Jerseytown is located in western Columbia County at (41.087459, -76.581405), near the center of Madison Township. According to the United States Census Bureau, the CDP has a total area of 1.9 km2, all land.

Jerseytown is served by state routes 44 and 254. PA 44 leads northeast 3.5 mi to Millville and southwest 16 mi to Milton. PA 254 leads southeast 10 mi to Bloomsburg, the Columbia County seat, and northwest/west 11 mi to Turbotville. Jerseytown is mostly farmland with some forest.

==Demographics==

As of the census of 2000, there were 150 people, 50 households, and 42 families residing in the CDP. The population density was 127.9 PD/sqmi. There were 55 housing units at an average density of 46.9 /sqmi.

The racial makeup of the CDP was 99.33% White and 0.67% Native American. Hispanic or Latino of any race were 0.67% of the population.

> GIVEN RECORDS:
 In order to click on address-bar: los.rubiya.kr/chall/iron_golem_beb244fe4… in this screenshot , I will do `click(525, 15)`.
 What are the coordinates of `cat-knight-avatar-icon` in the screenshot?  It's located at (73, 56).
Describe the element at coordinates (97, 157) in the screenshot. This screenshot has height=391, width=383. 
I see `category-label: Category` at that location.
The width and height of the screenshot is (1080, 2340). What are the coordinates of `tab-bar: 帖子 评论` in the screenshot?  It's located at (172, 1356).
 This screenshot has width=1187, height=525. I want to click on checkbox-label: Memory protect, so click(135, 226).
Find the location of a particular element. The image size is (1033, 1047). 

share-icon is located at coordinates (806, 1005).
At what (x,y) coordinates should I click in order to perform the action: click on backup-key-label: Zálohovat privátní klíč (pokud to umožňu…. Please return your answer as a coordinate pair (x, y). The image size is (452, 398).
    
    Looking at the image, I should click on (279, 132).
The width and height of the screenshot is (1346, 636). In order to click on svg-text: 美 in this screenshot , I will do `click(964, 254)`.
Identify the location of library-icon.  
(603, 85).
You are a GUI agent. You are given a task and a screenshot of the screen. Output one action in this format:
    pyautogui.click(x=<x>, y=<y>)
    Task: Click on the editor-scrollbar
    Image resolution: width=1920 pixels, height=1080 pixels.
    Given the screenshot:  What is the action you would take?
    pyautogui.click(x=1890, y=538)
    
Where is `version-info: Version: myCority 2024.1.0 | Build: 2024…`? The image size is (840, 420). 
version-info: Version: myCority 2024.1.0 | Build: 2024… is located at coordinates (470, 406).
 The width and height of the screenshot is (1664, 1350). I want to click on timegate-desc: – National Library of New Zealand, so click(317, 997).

> TASK BRIEF: Write what comes next in the Jerseytown passage, picking up after its final sentence. The records are separate from the Jerseytown passage.

> RESULT OF THE EXERCISE:
There were 50 households, out of which 28.0% had children under the age of 18 living with them, 82.0% were married couples living together, 2.0% had a female householder with no husband present, and 16.0% were non-families. 10.0% of all households were made up of individuals, and 4.0% had someone living alone who was 65 years of age or older. The average household size was 2.88 and the average family size was 2.83.

In the CDP, the population was spread out, with 16.7% under the age of 18, 4.7% from 18 to 24, 24.0% from 25 to 44, 35.3% from 45 to 64, and 19.3% who were 65 years of age or older. The median age was 46 years. For every 100 females, there were 92.3 males. For every 100 females age 18 and over, there were 83.8 males.

The median income for a household in the CDP was $45,625, and the median income for a family was $46,250. Males had a median income of $29,107 versus $22,500 for females. The per capita income for the CDP was $20,538.

Just 1.7% of the population lived below the poverty line; 6.3% of those who were aged sixty-four or older were living in poverty while no one under eighteen and no families were classified as impoverished.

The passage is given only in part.